Hi all,
As somewhat of a tangent to the recent discussions here about real space correlation and model completeness, I’d like to raise a slightly different topic – how (and whether, I guess) to quantitate sequence uncertainty (or sequence confidence, depending on if your glass is half full or half-empty).
This is increasingly a question I think people are grappling with due to the deluge of high quality maps from cryoEM that are in the twilight zone resolution wise – say in the 3.5-4.5Å range. Due to variations in local resolution, in such cases we can often assign parts of a model confidently, and other parts with varying degree of confidence, ranging from “I have no idea” to “this is probably correct +/- one or two residues but I wouldn’t bet the farm on it”.
Building a geometrically plausible model that fits the density and is consistent with known biochemical data and predicted secondary structure is usually possible, but how do we convince ourselves (and reviewers!) that we are not fooling ourselves – that is, how do we assess whether and to what degree the sequence assignment we have made is uniquely correct in a particular region of the map, and that there are no others that are equally plausible?
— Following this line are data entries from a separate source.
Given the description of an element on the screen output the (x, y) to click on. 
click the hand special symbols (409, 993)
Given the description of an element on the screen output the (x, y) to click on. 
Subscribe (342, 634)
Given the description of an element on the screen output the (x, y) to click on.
Real space correlation doesn’t quite capture this in cases when the sequence assignment is genuinely ambiguous, as opposed to being in error. Perhaps something like a probability, given that the C-alpha trace is correct, that a given residue is the assigned amino acid in the assigned rotamer? Perhaps this could be assessed at each position by scoring all the other possibilities by real space correlation and/or local residual density? Presumably this would have to be weighted by the assignment probabilities of nearby residues in the sequence, to take account of the effects of well-ordered bulky aromatic residues (“sequence markers”) on the probability that the local sequence assignment is correct? Thoughts? Am I overthinking this or missing something obvious?
Cheers,
Oli.
|